海堂尊 『ブラックペアン1988』 講談社

ブラックペアン1988
 1988年5月、東城大学医学部付属病院の外科に講師としてやってきた高階は、「日本の外科手術を変える」新兵器としてある機器を強引に導入します。外科の新人である世良は佐伯教授の指導の下、高階の助手として手術に入ります。ですが、新任講師の高階と佐伯教授はこの新兵器を巡って対立をし、手技は神がかりだか技術偏重で何を考えているのか分からない医師の渡海までもが加わって、患者には見えない熾烈な争いの中で世良は翻弄されます。

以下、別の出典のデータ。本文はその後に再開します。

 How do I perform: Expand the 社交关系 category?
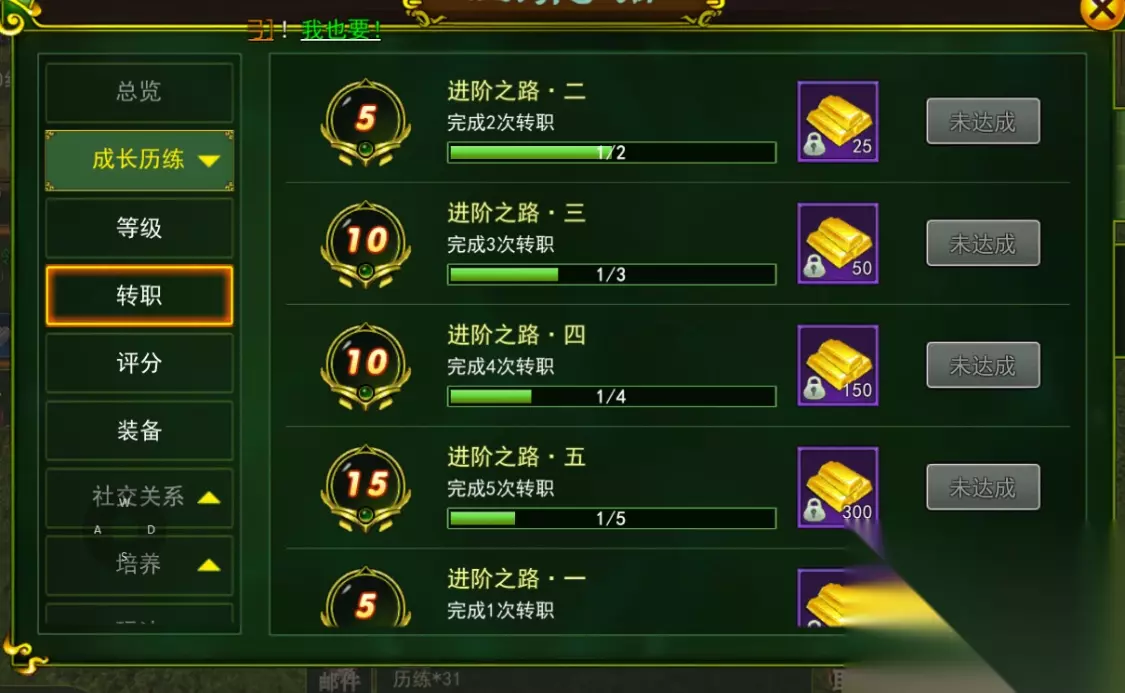(139, 496)
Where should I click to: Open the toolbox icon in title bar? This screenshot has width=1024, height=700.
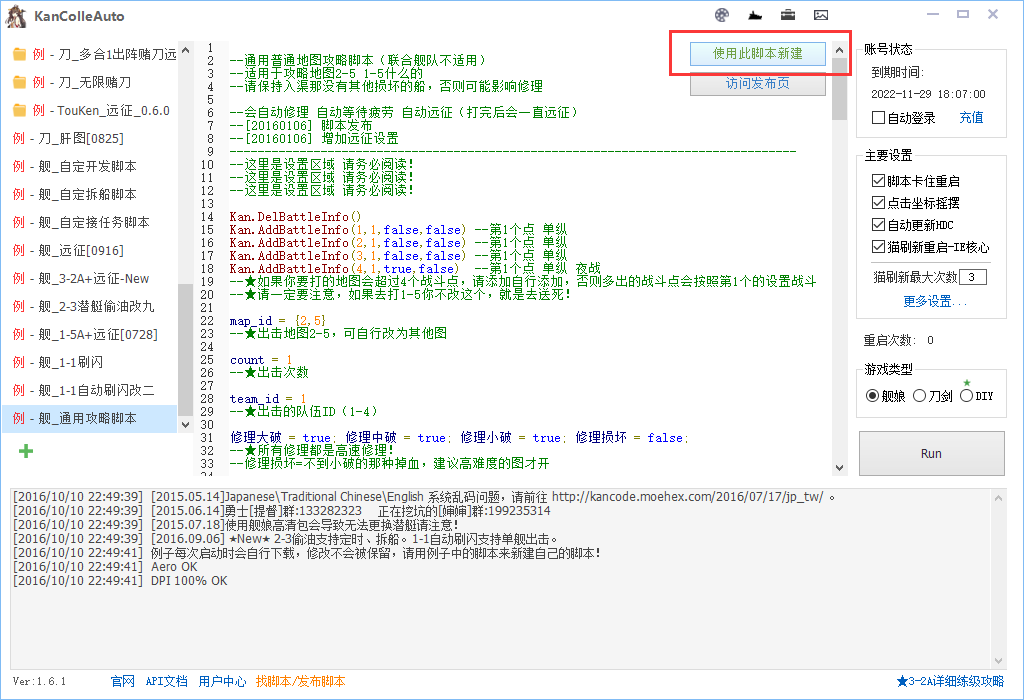click(x=788, y=15)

 『チーム・バチスタの栄光』から続く東城大学医学部付属病院での医療の現場を舞台としたシリーズですが、本作はシリーズの過去編にあたり、『チーム・バチスタの栄光』では既に病院長であった高階や藤原看護師もまだ若く、シリーズ本編で登場する田口らは、まだ学部の2年生として登場します。本編ではすっかり「狸」となって落ち着いていた高階が「小天狗」と呼ばれ、田口らに近い立ち位置で活躍している作品。
 リーダビリティの高さや癖のある登場人物の配置の上手さは勿論のこと、やはり本作でも描かれる人物の格好良さ、そして中だるみしない物語の疾走感も見事。